BANGOR, Maine — Step by step, line by painstaking line, schools Superintendent Betsy Webb spent more than an hour Wednesday explaining her proposed 2010-11 budget to city councilors and justifying a 1.36 percent increase.
The budget process, set against a backdrop of declining funds from the state and Bangor’s commitment to maintaining educational excellence, took several months and more than six drafts.
Webb said she used a multiyear approach when crafting the budget so the department could avoid high peaks and low valleys that area school departments are facing. She urged councilors — who must approve the school budget — not to topple the delicate balance she and her school committee created.
The $42.6 million budget that covers educational costs at 10 city schools reflects a loss of $900,000 in state aid but also includes approximately $1.5 million in federal stimulus funding that will be used to offset revenue loss. With stimulus funds, the budget increased by 1.36 percent but without, the budget actually is 2.7 percent less than the 2009-10 budget. Compared with other schools in the area, some of which have proposed double-digit percentage increases, Webb said Bangor has been fiscally prudent.
Most of the increases in expenses cover salaries and benefits to teachers and staff. In order to soften the effect of those increases, cuts were made in capital improvements, materials and the elimination of some teacher positions through attrition. The budget eliminates five full-time positions and two part-time jobs, which were all vacant.
Webb said without federal stimulus dollars, the school department likely would have had to seriously cut into student services or ask taxpayers for more money. As it stands, the proposed budget would increase the school department’s share of the municipal tax rate by 20 cents, from $8.70 to $8.90. Bangor’s overall tax rate is $19.05 per $1,000 of property valuation.
Six of Bangor’s nine councilors attended Wednesday budget workshop and most were pleased with what they heard.

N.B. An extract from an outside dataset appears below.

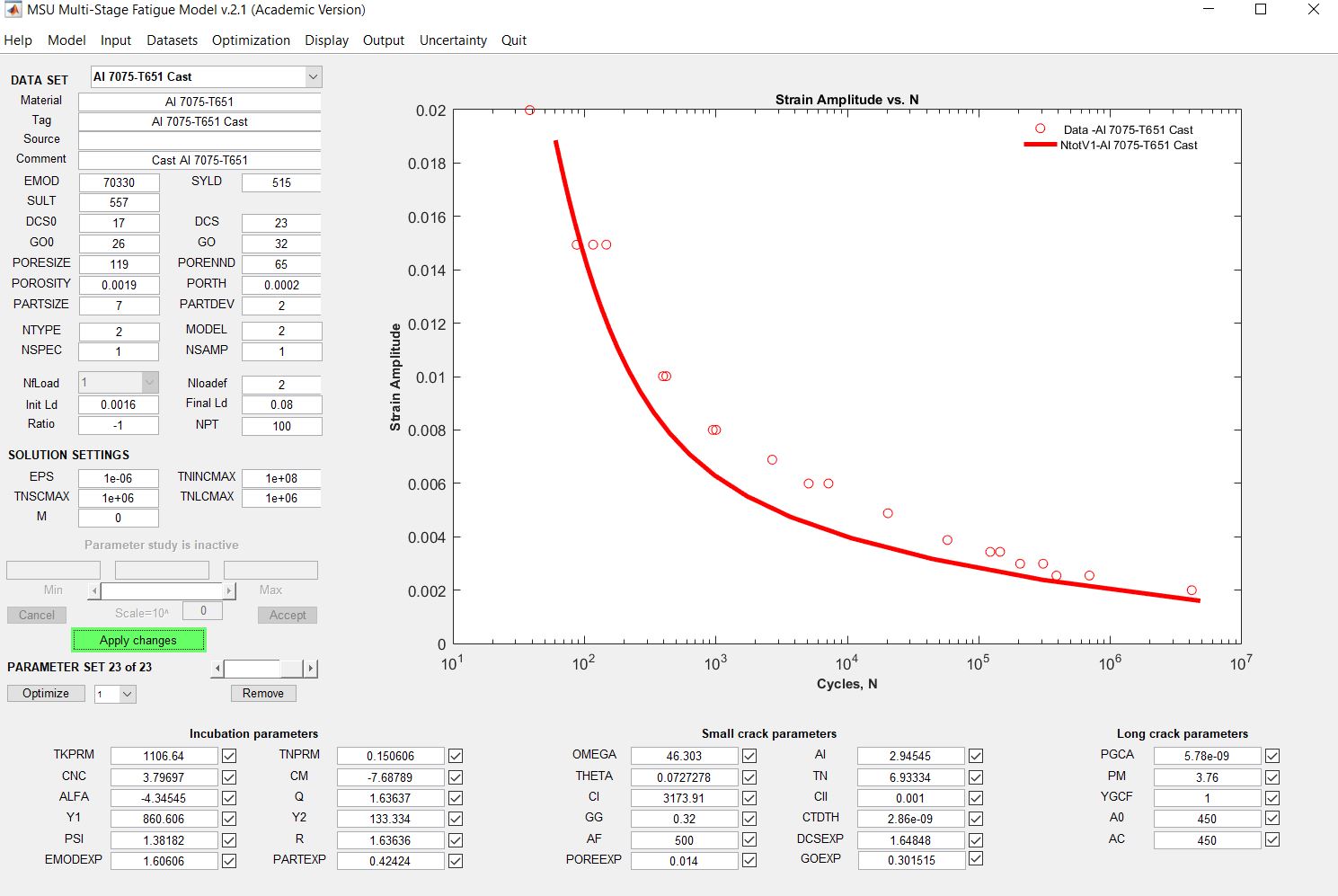Maximize the Fatigue Model window
This screenshot has height=896, width=1338.
tap(1260, 10)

Hal Wheeler said he felt passing a budget with a zero increase — something that has been pushed for on the municipal side — is unattainable. Gerry Palmer said he wished the city’s budget were as comprehensive as what Webb presented. Geoff Gratwick, who is as fiscally cautious as any councilor, said of all the things that have claim on Bangor’s resources, education should be at the top of that list.
Council Chair Richard Stone, who has been the strongest voice pushing for a flat tax rate in Bangor, didn’t challenge Webb’s budget on Wednesday. In fact, the only opposition came from Cary Weston, who did not attend the budget workshop but sent a letter for Stone to share.

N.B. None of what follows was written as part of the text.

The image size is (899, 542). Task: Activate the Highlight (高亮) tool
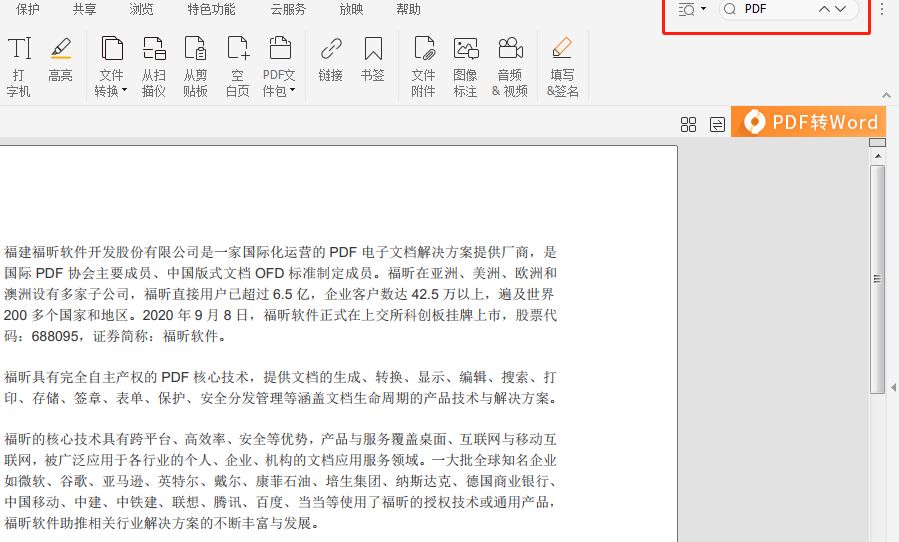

Weston wrote that he was a fan of the Bangor School Department and its achievement but he had strong concerns about any increases.
“A zero increase is our goal and [if we pass the school budget] we’re enabling a process we don’t condone,” he wrote.
Weston and Stone also expressed concerns that stimulus funds are being used to mask problems further down the road. Indeed, if Bangor wants to include all the items covered by stimulus funding in the 2011-2012 budget, it was have to add another $1.5 million to the budget, or 85 cents to the tax rate.
During its own budget discussions recently, the City Council has been firm in keeping a flat tax rate, even at the expense of cutting services in areas like fire and public works. The council must formally approve the school department’s budget by May 26 so that it can go before voters on June 8.